Levine began his career as a journalist and was never himself a designer, but attained fame when he married Beth, a shoe model turned designer, in 1948. He focused principally on running the business, while she served as head designer for the company. In addition to Jackie Kennedy and Pat Nixon, their clientele included movies stars such as Bette Davis and musicians like Barbara Streisand.
Fashion innovations introduced by the Levines include:
- Boots as Haute Couture. Once highly stylish, boots lost favor in fashion after World War I as skirts became shorter and new manufacturing styles allowed shoes in a variety of styles to be made less expensively. In the mid-1960s the Levines added fashion boots to their line, starting a trend which remains current four decades later. Nancy Sinatra wore Levine boots for publicity shots and on stage during her period of fame for the song These Boots are Made for Walkin', Shirley Maclaine used them for dance numbers in Sweet Charity, and Raquel Welch wore them in her television variety specials.
- Spring-o-Lator mules, where an elastic strip allowed the wearer to keep the shoes securely on while wearing stockings despite the lacl of any straps at the side or back of the shoes. Through much of the 1950s and 1960s a wide range of shoe designers used Beth Levine's Spring-o-Lators in their shoe lines.

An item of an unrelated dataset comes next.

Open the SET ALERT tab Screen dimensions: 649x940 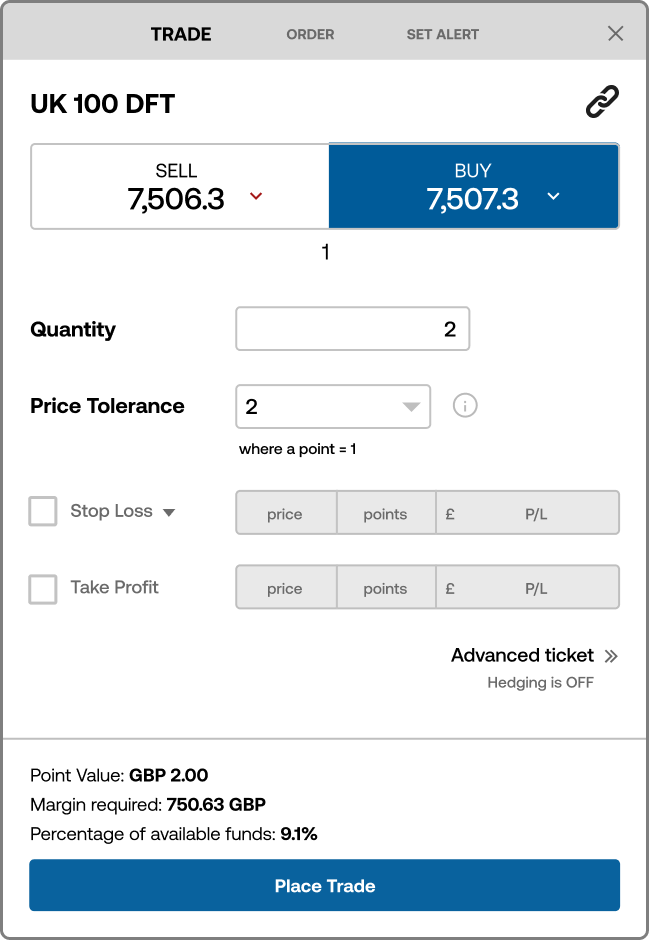[x=442, y=34]
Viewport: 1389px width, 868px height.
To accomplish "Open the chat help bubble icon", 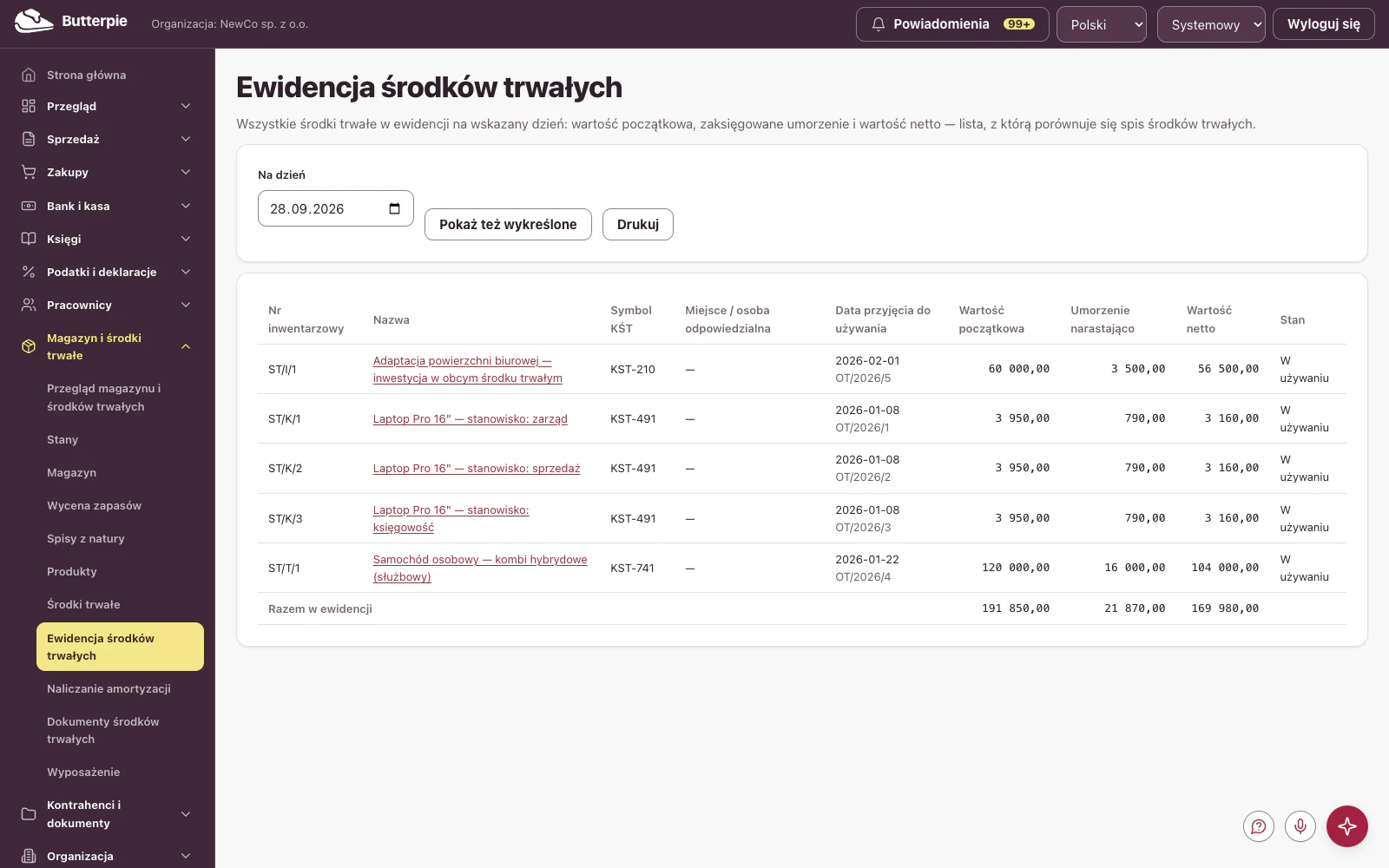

Television characters such as Della Street (portrayed by Barbara Hale) in the popular Perry Mason series often made Spring-o-Lators part of their trademark wardrobe.
- Stocking boots (panty hose with heels attached, as well as boots made from materials like vinyl and acrylic.
- Clear plastic shoes, a style that inspired later designers including Charles Jourdan.
Herbert Levine was a master at gaining media notoriety for outlandish dsigns that kept the company's brand name in the news: gilded wood platforms, slippers with newspaper, money, or candy-wrapper covered fabrics, Astroturf insoles, and shoes that were glued onto the wearer's nylon stockings.
Although the company closed in 1975, many Beth Levine designs remain on display in museums in Europe and North America.